De visita gratuita, la logia contiene ejemplos increíbles de exquisitas piezas de arte renacentista de escultores icónicos como Giambologna y Cellini. La célebre logia arqueada fue erigida entre 1376 y 1382 por Benci di Cione y Simone Talenti para albergar ceremonias públicas de la República Florentina, pero no fue hasta el siglo XVI que la familia Medici añadió las esculturas para afirmar el poder y el estatus de su familia en la comunidad.

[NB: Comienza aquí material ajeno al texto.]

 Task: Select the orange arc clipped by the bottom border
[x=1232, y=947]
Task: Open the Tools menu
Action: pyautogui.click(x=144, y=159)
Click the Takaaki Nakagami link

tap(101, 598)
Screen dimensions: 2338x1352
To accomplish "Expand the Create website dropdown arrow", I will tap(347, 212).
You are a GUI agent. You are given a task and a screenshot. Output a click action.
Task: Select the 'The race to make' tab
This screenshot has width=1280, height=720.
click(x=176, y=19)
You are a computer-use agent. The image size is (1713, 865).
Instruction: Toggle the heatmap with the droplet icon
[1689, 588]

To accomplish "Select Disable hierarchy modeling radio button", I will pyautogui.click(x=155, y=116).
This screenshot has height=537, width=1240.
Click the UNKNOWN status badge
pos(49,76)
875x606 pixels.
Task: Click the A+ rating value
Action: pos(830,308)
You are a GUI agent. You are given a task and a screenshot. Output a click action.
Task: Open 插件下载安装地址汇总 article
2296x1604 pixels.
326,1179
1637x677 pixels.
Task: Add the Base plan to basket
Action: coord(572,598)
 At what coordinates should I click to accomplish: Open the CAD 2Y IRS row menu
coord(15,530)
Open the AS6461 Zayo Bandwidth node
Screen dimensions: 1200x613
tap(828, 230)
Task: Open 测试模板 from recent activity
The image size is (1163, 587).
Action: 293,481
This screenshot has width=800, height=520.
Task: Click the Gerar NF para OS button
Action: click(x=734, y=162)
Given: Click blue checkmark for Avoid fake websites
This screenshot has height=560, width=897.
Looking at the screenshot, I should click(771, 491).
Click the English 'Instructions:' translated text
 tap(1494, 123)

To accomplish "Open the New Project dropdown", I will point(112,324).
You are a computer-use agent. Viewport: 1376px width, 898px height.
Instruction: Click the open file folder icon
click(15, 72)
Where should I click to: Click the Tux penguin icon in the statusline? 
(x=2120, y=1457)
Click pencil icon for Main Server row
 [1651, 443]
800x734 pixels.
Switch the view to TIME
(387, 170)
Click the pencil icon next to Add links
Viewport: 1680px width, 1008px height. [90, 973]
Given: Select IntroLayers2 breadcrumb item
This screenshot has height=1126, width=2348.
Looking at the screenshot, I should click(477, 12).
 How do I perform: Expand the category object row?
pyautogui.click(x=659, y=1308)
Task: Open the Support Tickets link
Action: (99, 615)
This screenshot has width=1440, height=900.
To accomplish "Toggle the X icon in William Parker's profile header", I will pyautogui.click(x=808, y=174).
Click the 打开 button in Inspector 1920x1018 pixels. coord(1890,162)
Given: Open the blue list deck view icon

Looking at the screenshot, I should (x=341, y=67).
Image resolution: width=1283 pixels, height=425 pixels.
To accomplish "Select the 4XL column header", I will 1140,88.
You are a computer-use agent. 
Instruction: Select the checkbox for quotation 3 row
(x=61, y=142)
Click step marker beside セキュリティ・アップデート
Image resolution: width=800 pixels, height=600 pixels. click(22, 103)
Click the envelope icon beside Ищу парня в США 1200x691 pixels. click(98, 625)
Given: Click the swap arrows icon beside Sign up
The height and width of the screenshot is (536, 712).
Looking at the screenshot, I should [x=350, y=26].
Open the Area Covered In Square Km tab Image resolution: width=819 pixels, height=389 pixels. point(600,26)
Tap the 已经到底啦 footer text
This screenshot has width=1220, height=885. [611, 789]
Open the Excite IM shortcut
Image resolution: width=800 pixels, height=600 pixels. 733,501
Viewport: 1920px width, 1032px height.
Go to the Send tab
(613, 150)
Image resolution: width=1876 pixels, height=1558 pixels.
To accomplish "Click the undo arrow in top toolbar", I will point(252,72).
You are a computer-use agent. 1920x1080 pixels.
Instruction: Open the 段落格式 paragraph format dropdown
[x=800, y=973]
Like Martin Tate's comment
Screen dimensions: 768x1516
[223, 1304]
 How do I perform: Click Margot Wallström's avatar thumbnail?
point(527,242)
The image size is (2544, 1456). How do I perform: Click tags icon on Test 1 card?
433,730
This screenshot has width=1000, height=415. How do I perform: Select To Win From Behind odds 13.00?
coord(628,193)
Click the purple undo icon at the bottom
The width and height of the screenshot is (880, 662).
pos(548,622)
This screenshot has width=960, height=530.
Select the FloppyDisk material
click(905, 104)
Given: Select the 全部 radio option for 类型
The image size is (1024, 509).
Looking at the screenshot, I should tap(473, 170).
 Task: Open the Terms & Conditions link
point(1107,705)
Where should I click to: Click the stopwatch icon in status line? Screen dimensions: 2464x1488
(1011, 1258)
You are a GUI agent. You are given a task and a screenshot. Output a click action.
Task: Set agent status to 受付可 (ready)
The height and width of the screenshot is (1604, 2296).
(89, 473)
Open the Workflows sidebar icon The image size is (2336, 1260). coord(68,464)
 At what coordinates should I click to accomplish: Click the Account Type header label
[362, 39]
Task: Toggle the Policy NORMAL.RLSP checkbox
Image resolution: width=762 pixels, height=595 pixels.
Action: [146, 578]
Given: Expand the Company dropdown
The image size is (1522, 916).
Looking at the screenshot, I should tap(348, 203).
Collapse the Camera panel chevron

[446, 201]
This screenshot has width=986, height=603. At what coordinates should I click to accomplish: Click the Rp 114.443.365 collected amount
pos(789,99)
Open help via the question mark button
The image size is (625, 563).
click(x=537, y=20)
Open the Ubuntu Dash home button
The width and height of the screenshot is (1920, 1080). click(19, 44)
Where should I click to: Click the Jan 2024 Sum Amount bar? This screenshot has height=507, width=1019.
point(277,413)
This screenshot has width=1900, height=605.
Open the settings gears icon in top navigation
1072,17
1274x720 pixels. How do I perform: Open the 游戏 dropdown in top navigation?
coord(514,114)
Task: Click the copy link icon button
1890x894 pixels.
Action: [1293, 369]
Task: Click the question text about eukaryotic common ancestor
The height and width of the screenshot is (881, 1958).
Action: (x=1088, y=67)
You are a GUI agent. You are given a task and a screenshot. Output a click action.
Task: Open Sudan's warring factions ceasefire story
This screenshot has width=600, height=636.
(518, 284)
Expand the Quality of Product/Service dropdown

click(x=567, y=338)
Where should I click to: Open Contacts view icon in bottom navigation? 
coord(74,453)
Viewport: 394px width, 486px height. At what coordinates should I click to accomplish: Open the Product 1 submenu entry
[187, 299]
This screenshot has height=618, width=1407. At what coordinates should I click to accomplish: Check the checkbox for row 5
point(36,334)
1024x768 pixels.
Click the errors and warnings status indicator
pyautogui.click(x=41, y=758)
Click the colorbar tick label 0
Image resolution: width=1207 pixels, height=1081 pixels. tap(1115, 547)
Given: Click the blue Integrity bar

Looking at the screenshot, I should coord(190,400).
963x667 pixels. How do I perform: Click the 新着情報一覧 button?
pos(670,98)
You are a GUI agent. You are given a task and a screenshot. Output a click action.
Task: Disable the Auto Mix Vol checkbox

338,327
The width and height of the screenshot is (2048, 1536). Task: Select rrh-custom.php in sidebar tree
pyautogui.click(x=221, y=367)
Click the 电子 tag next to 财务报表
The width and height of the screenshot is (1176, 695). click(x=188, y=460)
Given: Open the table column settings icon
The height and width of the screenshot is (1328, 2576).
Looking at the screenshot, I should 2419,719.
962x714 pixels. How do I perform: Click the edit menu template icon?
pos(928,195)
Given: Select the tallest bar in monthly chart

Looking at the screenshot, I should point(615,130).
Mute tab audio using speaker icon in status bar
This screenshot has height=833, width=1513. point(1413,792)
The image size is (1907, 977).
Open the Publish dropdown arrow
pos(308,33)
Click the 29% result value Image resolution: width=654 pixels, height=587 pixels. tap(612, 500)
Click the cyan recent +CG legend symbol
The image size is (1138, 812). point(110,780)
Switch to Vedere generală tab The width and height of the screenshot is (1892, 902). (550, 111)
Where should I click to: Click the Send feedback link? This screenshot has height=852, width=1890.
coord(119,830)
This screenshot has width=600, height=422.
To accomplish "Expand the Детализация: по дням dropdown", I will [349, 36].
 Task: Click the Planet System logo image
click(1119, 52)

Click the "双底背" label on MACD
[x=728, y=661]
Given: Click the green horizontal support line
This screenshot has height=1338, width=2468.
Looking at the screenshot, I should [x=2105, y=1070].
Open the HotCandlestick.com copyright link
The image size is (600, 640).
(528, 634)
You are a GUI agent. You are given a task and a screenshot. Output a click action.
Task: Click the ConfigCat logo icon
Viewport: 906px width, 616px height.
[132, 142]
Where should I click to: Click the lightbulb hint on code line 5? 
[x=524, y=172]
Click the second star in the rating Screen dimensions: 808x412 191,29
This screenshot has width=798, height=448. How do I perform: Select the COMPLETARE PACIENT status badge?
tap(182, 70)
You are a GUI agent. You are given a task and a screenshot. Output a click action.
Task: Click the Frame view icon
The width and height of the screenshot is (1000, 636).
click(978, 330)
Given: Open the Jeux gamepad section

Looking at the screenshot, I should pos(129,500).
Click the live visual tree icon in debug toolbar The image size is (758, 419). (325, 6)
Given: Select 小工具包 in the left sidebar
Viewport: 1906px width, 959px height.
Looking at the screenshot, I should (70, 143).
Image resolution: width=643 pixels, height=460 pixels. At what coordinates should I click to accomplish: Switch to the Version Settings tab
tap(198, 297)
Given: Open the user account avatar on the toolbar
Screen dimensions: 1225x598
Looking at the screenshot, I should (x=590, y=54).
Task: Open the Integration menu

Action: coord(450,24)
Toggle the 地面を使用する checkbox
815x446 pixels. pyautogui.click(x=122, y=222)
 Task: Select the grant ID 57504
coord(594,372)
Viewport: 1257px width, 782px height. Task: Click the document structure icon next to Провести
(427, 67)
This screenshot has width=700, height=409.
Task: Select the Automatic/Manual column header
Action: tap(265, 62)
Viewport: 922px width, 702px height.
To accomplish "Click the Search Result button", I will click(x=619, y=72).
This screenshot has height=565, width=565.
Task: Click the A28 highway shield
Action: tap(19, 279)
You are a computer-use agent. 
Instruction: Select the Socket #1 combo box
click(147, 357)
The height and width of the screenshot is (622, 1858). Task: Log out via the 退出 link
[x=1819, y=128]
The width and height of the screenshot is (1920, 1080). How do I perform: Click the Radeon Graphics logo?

Al subir los escalones centrales, te dan la bienvenida dos magníficos leones que se alzan orgullosos en lo alto de la escalera. Gira tu mirada a la izquierda para admirar el extraordinario Perseo de bronce de Benvenuto Cellini, encargado por Cosimo I de’ Medici y colocado aquí en 1554. Representa al mítico héroe griego levantando su espada con la mano derecha y sosteniendo la cabeza cortada de Medusa con la otra. El pedestal de mármol ricamente decorado que se encuentra debajo, exhibe las elegantes estatuillas de bronce de Júpiter, Mercurio, Minerva y Dánae, con la base original ahora en exhibición en el cercano Museo Nacional del Bargello. Cellini trabajó durante casi diez años para producir este bronce en particular, teniendo que superar numerosos obstáculos durante su producción. Estos incluyeron intentar fundir el metal varias veces, todo en vano. Está ampliamente registrado que Cellini incluso dio órdenes de alimentar el horno con sus posesiones domésticas para alcanzar el nivel de calor necesario para fundir el bronce y finalmente crear la pieza terminada. Al final, lo único que faltaba eran tres de los dedos del pie derecho, que se añadieron más tarde.
Tómate tu tiempo para pasear entre las otras magníficas estatuas y admirar la gran artesanía y habilidad. Las obras de Giambologna incluyen ‘El rapto de las sabinas’ y ‘Hércules y el centauro Neso’, mientras que en la parte inferior de los arcos verás seis esculturas femeninas de mármol que se cree que provienen del Foro de Trajano en Roma.
Además, en un lateral de la Loggia hay una inscripción en latín de 1750 que conmemora el cambio del calendario florentino en 1749, con el año comenzando el 25 de marzo y extendiéndose hasta el 1 de enero, lo que puso a la ciudad en línea con el resto del calendario romano.